Sam blinks and raises his head from the dog's and he ruffles fur this way and that. He's made good progress, but when he stands the dog gruffs and hops back, suddenly spooked again.

After the dog scampers away Sam stays put, hoping for it to return, but there's no sign. He goes inside—he'll get a bone tomorrow, entice the dog inside with him—and watches grainy basketball before falling asleep.

He wakes too early for stores to be open and drinks coffee standing in the window scanning the field. At nine he goes a bit farther than the convenience store and finds a grocery store, gets cereal and bread and ham, a bone from the meat counter and a small bag of dog food, walks back to the cabin on the lookout for the dog. The world is muted and slow and he continues to go unremarked upon. For today the quiet, the lack of scrutiny and lack of needing to hide, is welcome change.

Sam leaves the bone just inside the cabin's back door and leaves the door open, and he digs a notebook from his backpack and practices Latin conjugation.

He wants to pounce when the dog appears, sniffing and snuffling and teething at the bone, but he remains unmoving, until the dog steps gingerly over the threshold, looks around and then looks at him balefully, but then settles down to gnaw at the bone.

Sam grins—triumph and gladness for the company—and keeps at his work. It's afternoon when he uncramps from his position and the dog doesn't mind him. He makes more coffee and eats a ham sandwich and turns on the cheap radio, finds the public station with smart stories and soothing music, and sits in the cabin's one not-really comfortable easy chair.

Something wet nudges his hand and he blinks, looks down into green eyes and the relaxed face of the dog, and Sam nearly cries, a clash of accomplishment and need and satisfaction. The dog grins—Bones he thinks, got you with a bone—and curls on his feet. They sit until it's dark and he has another ham sandwich for dinner, and Bones stays on the floor next to the door Sam decides to leave open, even though he patted the bed and promised it would be okay.

The next morning Bones is still there and Sam wants to shout. Instead he rolls out of bed and gives Bones a good side thumping. He has a granola bar and ignores Bones' intent stare—ignores the weird sensation of familiarity in the focused gaze—and fills his camp bowl with dog food.

Bones smells it, curls his lip, but sighs and eats it down.

Sam laughs. "I spoiled you with the hot dogs. Wanna go for a walk?" he asks, voice rising on the question.

Bones dances and then shoots out the back door and Sam has to shove his feet into his shoes and race to follow.
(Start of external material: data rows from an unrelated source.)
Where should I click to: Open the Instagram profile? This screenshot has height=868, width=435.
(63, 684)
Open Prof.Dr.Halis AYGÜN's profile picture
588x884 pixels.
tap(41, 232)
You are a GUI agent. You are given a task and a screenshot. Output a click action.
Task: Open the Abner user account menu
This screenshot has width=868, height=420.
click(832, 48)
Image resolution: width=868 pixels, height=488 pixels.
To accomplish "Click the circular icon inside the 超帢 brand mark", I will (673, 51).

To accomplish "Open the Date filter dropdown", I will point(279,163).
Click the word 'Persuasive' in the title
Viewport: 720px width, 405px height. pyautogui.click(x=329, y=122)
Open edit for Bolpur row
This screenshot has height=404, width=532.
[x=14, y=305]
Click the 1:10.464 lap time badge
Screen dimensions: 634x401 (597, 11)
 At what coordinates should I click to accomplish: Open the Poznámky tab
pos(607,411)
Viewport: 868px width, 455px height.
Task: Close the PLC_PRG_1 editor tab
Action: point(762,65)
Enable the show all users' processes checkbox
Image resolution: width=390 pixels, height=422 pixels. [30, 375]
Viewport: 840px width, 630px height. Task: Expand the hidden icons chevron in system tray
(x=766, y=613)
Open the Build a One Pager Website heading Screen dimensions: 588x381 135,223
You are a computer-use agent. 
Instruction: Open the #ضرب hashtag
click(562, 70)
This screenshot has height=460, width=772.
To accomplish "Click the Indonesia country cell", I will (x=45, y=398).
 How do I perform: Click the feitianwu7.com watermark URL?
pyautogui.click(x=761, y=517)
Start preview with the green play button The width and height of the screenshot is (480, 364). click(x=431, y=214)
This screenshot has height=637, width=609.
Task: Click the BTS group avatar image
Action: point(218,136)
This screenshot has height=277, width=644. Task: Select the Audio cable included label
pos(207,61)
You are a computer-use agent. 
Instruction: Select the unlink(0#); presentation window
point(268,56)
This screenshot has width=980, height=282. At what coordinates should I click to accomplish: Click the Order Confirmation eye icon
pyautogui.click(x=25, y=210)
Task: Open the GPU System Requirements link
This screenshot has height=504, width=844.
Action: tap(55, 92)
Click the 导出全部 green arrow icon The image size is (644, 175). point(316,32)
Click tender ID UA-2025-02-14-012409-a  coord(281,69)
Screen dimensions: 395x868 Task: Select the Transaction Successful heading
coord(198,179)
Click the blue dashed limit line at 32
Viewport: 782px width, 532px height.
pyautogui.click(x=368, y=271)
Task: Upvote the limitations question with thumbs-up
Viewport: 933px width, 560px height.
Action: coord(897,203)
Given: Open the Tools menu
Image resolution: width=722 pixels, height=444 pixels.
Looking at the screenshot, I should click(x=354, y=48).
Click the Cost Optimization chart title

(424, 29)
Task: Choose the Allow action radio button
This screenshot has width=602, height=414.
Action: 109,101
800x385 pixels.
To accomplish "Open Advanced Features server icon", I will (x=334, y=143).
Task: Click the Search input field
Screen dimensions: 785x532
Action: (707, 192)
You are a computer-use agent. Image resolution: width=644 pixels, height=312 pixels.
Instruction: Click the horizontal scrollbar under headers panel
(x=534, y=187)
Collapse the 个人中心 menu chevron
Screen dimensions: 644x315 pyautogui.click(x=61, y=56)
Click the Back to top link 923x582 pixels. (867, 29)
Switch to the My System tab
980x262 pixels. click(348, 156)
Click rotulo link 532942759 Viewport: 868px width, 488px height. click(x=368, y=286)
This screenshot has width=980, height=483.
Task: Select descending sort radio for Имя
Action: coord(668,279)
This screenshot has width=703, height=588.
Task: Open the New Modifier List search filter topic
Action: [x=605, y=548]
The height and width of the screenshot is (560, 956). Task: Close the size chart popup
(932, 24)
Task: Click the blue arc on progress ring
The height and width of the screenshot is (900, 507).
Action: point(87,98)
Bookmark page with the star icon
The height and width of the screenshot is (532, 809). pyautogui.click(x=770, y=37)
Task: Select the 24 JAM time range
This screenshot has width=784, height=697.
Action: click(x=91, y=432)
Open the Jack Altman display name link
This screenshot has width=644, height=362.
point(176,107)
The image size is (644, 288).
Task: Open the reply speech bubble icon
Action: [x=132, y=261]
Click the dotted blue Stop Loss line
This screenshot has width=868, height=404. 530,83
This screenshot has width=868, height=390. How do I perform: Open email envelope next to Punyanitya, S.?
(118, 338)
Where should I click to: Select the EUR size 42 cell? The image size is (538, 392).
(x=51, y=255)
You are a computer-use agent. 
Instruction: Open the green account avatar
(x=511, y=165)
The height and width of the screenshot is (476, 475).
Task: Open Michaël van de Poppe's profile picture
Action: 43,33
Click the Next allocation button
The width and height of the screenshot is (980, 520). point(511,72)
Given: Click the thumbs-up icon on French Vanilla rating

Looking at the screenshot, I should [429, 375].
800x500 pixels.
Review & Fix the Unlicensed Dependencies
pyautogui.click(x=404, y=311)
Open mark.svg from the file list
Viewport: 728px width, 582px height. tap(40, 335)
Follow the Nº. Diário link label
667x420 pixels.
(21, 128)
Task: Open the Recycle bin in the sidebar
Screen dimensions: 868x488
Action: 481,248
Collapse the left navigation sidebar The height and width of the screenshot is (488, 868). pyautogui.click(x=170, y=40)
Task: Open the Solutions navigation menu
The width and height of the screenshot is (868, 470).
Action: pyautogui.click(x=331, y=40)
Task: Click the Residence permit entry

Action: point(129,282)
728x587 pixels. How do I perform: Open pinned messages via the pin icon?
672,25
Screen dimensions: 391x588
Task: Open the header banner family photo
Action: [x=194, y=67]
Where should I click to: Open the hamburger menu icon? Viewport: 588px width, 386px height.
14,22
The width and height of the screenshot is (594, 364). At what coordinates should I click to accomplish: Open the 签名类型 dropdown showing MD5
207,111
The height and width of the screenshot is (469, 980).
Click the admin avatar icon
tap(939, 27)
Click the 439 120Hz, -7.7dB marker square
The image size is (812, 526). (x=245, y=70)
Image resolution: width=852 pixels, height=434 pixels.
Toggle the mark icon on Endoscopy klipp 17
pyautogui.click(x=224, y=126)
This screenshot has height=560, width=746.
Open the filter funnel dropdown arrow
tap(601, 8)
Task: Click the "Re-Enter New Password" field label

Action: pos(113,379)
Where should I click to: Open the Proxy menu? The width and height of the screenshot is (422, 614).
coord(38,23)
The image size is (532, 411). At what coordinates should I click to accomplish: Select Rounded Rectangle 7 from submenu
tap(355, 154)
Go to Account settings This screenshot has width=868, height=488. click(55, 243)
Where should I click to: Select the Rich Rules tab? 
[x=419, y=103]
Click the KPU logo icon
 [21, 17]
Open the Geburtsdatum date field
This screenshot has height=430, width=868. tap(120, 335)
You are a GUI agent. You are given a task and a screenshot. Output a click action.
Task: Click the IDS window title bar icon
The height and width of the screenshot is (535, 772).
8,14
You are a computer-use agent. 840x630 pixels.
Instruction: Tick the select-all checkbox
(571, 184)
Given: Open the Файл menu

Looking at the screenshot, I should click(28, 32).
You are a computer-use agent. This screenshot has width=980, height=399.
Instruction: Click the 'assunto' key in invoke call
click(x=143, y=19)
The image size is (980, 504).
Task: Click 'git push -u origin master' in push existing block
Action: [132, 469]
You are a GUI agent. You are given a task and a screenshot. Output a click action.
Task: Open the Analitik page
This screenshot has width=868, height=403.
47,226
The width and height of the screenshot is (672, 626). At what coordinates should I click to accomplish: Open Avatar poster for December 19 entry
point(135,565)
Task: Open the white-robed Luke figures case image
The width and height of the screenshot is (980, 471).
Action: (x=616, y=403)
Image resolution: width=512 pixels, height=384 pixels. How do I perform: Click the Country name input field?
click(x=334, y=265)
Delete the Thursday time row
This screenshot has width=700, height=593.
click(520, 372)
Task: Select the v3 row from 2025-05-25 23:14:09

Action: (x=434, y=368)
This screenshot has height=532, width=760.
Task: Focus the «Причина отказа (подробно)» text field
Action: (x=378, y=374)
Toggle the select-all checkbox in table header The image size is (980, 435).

They spend the whole day rambling, flushing birds from bunchgrass and avoiding other people and napping in the cool shadow of a pinion pine leaned on a boulder facing the mountains past the outskirts of town.

Sam washes his clothes while he showers, drapes them over every surface, and Bones curls up to sleep next to the bed after Sam experimentally closes the back door.

They fall into a companionable rhythm, and Sam is so grateful to have Bones—to actually have a dog even if it's only temporary—tells himself not to get too attached or fall in love because it is only temporary. He doesn't know how to get in contact with his father and aches to talk to Dean but he has decided it's best he stays put. If he wanders and they're out looking for him, they're sure to miss one another—staying here, near the place he bolted from, he just might be thought of as here to be found.

He tries not to dwell on it having been a week and no word.

Sam expected to be guilty or afraid but all he has is this strange calm surety that running and staying hidden is what he had to do.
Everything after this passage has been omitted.